As I see it, buying farmland is a very long term hold, so given that policy can change, there are no guarantees that these investments will remain profitable, especially given the complicating issues of changing government regulations and subsidy systems, pollution concerns, water, super weeds, rising input costs, qualified labor, rural demographic issues, and consumers who are revolting against GMO crops and foods. It has always been my opinion that cropland investors, through investment vehicles, are naive about the nature of both farming and investing in farmland – if they are thinking it is a sure bet.

Ernie Goss, in his July report, tells us that the bank CEOs which he interviewed expect land prices to fall by 4.8 percent over the next 12 months, an increase from a rate of decline of 3.2 percent that was expected earlier this year.

This all comes as no surprise, as commodity prices have fallen in price with this season’s bumper crops. Farmland will follow.
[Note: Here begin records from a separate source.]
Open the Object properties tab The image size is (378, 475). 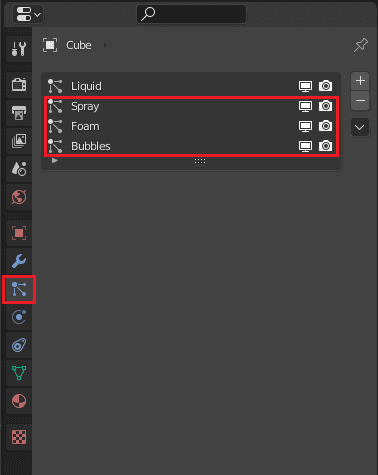click(19, 233)
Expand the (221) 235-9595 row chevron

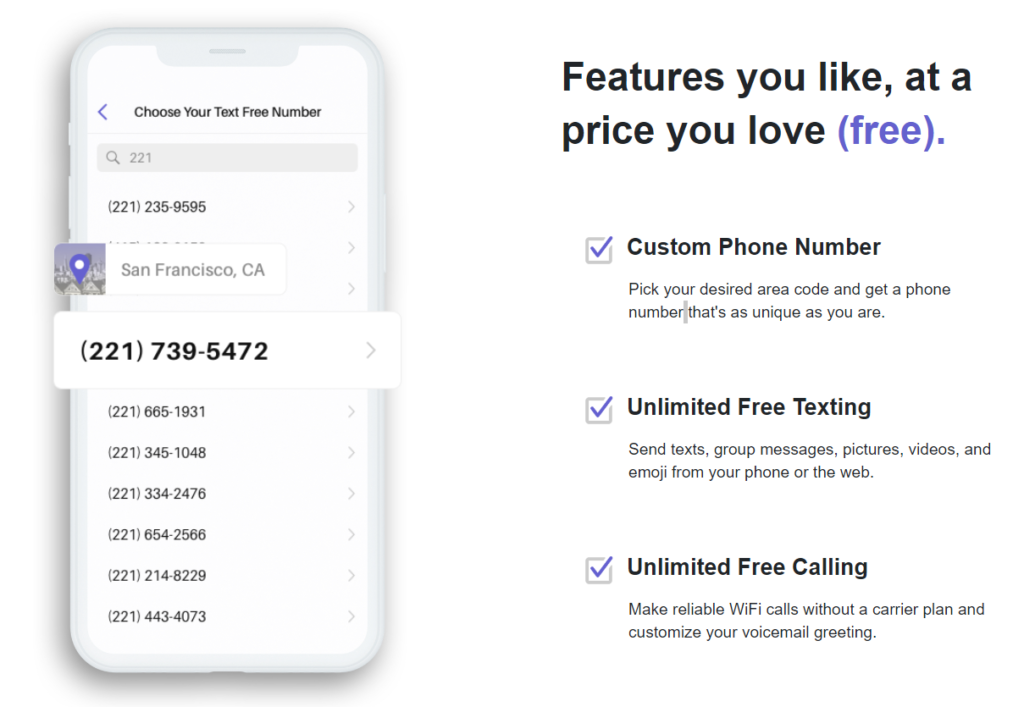[x=351, y=207]
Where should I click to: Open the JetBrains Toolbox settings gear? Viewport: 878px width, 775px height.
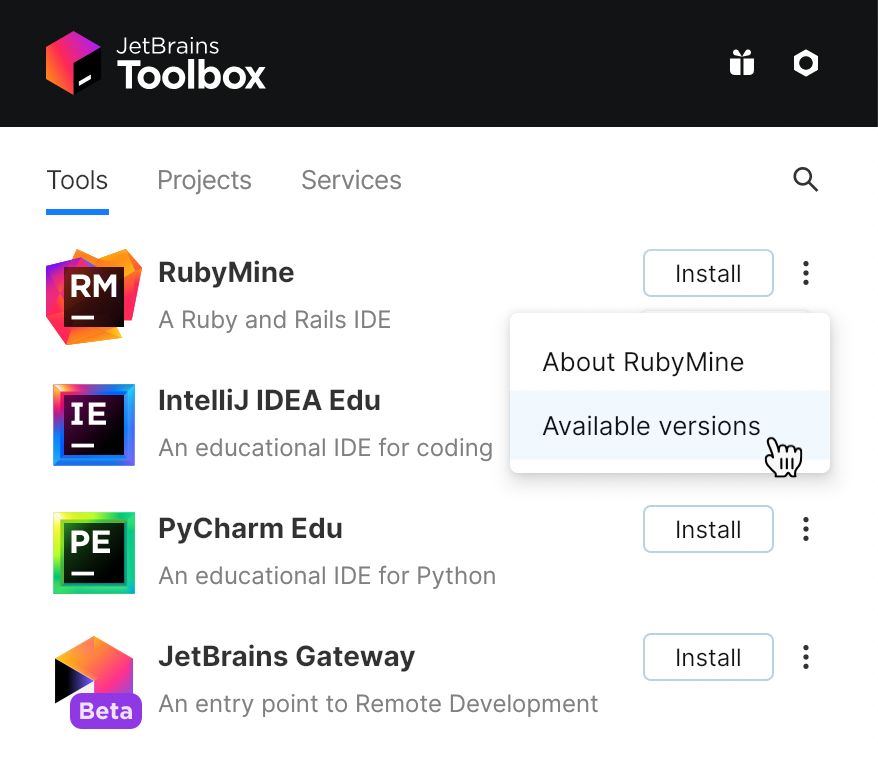(805, 63)
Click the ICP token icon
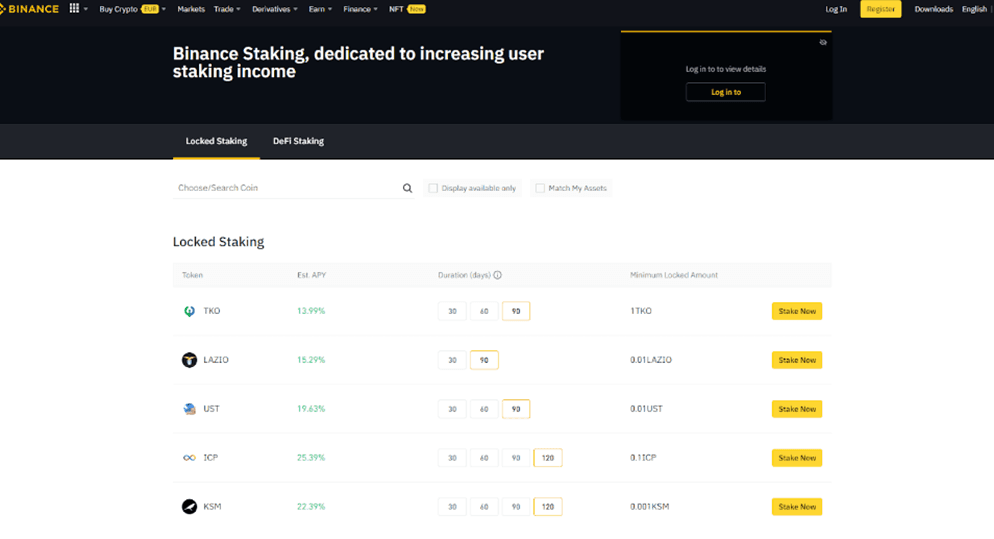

Hint: The best future indicator for prices of farmland and commodities themselves can be summed up in two words: Biofuels policies… in the U.S. and everywhere.

Because, in the developed nations, we are still dealing with overproduction, hardly a surefire indicator for buying cropland.

Only from biofuels policies are nations creating new demand to utilize a significant percent of this excess crop production and drive up prices enough to cover their input costs. Through biofuels induced domestic consumption, through the export of biofuels and biofuel related products, and through the tweaking of biofuels policies from year-to-year, perhaps a “swing demander” has emerged for the commodity crops.